L’impegno costante e la grande tenacia che durano ormai da quasi un ventennio, da quando cioè nel 1993 venne istituita la Fondazione onlus per volontà di monsignor Mariano Magrassi, già arcivescovo della Diocesi Bari-Bitonto, hanno contribuito ad allargare i confini ideali del santuario, con l’obiettivo di renderlo sempre più "Clinica del corpo e dello spirito". «Seguendo i capisaldi del nostro statuto», sottolinea don Ciccio Savino, «abbiamo voluto organizzare la speranza attraverso tante iniziative di carità e di formazione cristiana e sociale per rispondere alle numerose esigenze del territorio. Un percorso difficile e tortuoso, ma allo stesso tempo esaltante che ci ha visto, e ci vede, quotidianamente al fianco di coloro che soffrono attraverso un autentico mosaico di strutture operative e di presìdi contrassegnati dalla solidarietà e dall’amore verso il prossimo».

La fede e la religiosità sono i cardini di un progetto a lungo respiro che ha conosciuto diverse fasi sotto il profilo organizzativo e realizzativo. Tra gli ulivi del santuario sono sorti la casa di accoglienza, la mensa per i poveri, l’associazione famiglie tossicodipendenti, l’ambulatorio, ma soprattutto due centri di rilevanza sociale e sanitaria, la Casa alloggio “Raggio di Sole” per i malati di Aids dove attualmente sono in cura 15 persone, e l’Hospice “Aurelio Marena” per i malati terminali, inaugurato nel luglio 2007, che con i suoi 30 posti letto è tra i più grandi d’Italia.

«Nonostante le tante difficoltà incontrate, ma con dedizione, umiltà e un lavoro incessante»,  dice don Ciccio, «siamo riusciti a portare a termine delle opere di grande significato. La Casa Raggio di Sole è stata una scelta coraggiosa per dare una risposta concreta di accoglienza a coloro che sperimentano il rifiuto sociale e che vivono il dramma dell’Aids come occasione di povertà e di emarginazione. L’Hospice centro di cure palliative globali è una struttura che si integra perfettamente con il domicilio e l’ospedale, dove è possibile dare dignità al malato, attraverso il conforto, l’assistenza, il sostegno morale e psicologico che coinvolge anche i parenti. E’ un donare se stessi agli altri come ci ha insegnato il Vangelo: è questo il caposaldo di tutte le nostre iniziative che sono rese possibili anche grazie all’impegno di tantissimi volontari».

La progettualità della Fondazione non si ferma qui.
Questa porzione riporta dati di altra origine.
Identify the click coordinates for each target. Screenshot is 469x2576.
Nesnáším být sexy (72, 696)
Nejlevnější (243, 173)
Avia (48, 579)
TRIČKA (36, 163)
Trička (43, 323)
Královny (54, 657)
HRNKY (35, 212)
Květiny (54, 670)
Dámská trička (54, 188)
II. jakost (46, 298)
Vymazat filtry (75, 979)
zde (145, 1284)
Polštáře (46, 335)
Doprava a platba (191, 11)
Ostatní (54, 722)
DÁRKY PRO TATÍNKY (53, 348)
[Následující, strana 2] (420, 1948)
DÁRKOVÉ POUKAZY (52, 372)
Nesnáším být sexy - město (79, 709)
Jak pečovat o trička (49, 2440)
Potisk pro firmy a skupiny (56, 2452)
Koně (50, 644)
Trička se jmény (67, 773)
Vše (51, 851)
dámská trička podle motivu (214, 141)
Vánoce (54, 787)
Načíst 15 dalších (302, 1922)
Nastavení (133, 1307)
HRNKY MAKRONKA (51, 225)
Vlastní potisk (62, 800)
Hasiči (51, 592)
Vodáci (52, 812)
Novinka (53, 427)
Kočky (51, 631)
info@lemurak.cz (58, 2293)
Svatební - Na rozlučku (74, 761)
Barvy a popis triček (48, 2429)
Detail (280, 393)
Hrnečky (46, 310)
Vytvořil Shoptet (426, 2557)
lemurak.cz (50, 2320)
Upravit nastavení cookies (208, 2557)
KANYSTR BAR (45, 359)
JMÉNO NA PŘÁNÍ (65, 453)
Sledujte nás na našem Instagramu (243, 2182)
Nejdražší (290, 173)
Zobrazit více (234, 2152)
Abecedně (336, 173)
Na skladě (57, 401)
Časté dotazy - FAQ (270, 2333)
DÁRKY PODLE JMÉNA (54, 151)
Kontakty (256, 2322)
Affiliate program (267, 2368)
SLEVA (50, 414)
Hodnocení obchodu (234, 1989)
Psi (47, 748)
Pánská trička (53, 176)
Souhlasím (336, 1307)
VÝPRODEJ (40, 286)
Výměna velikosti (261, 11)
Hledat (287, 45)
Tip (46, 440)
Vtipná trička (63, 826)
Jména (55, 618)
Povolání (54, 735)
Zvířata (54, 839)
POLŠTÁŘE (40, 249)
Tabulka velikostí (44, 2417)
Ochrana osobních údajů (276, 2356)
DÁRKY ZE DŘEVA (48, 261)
E’ in corso d’opera una struttura di prima accoglienza per coloro che non hanno una dimora, per quanti restano senza una casa, per gli ex carcerati. “Un tetto per tutti” avrà una decina di posti letto e sarà pronto nei primi mesi del 2013. “Anche in tempi di crisi - conclude don Ciccio Savino - abbiamo svolto un intenso studio di ricerca fino a trovare un altro spiraglio di luce per illuminare il nostro cammino di fede e dare ancora un seguito al nostro itinerario di solidarietà”.